# [SUPPLIED RECORDS]
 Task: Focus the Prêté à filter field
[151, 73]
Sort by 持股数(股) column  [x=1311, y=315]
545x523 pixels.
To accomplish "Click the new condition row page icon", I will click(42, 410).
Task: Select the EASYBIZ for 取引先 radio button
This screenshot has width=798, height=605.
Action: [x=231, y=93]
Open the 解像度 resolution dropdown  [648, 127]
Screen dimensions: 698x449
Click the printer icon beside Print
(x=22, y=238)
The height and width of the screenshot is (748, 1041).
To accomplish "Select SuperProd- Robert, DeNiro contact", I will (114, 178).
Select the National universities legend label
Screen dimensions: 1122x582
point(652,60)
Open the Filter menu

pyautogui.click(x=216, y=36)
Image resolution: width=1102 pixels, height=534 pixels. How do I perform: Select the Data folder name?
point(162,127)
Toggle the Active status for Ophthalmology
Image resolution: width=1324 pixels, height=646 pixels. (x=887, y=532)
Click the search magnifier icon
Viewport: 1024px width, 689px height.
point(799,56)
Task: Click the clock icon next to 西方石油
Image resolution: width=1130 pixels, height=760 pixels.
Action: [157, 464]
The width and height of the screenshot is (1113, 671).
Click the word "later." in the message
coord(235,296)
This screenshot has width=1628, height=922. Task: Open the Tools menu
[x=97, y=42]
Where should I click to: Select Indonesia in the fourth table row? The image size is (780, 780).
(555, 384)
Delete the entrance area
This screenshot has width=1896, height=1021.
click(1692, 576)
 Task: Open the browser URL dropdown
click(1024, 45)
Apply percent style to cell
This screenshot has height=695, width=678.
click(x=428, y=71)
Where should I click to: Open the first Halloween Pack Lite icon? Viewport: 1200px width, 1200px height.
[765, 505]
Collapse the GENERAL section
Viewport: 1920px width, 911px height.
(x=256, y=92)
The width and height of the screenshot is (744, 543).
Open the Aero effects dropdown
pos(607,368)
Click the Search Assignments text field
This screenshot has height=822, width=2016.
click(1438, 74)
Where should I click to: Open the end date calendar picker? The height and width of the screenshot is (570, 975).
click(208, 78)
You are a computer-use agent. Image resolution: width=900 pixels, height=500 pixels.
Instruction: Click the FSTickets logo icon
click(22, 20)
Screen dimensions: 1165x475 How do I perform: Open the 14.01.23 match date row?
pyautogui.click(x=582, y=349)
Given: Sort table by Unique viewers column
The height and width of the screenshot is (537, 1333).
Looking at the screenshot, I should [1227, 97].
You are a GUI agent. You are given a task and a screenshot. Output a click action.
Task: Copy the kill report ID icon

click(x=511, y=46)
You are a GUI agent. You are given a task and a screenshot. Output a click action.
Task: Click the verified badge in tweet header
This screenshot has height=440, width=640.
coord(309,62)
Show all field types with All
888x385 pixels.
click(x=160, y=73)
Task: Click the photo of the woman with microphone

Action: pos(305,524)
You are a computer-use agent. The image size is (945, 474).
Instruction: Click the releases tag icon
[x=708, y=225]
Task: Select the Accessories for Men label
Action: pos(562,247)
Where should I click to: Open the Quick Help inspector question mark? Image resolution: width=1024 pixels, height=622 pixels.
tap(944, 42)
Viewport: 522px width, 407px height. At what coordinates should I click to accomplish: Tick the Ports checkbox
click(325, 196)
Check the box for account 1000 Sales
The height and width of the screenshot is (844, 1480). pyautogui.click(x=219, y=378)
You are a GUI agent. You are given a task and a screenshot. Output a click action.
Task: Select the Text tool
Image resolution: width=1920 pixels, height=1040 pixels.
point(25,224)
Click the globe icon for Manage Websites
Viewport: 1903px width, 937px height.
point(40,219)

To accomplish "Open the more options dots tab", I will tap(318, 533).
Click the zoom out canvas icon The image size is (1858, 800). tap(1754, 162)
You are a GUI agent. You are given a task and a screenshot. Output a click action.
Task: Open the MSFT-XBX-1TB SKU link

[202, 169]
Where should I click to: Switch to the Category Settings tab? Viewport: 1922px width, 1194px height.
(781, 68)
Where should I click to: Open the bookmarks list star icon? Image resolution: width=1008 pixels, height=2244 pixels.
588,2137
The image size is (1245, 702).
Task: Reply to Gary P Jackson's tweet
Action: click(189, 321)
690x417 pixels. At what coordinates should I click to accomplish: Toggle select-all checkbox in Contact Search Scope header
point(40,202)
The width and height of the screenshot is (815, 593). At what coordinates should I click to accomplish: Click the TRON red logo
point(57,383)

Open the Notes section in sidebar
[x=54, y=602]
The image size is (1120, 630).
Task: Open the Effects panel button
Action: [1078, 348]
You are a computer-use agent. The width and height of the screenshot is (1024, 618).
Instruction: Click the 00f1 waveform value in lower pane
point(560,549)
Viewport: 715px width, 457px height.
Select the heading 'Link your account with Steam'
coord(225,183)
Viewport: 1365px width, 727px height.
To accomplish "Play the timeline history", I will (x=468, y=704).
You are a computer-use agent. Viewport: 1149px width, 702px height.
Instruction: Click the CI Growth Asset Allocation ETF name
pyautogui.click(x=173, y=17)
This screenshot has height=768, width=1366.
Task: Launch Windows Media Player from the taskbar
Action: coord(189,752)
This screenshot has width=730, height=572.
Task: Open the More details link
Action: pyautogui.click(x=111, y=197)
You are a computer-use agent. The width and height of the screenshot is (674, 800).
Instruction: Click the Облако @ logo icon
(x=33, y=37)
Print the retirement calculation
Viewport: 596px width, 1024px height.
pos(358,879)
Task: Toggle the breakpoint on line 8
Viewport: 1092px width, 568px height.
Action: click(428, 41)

# [WHAT TO WORK ON]
One figure is all that is needed: the number of lines above in which the word "Sort" appears.

# [SOLUTION]
2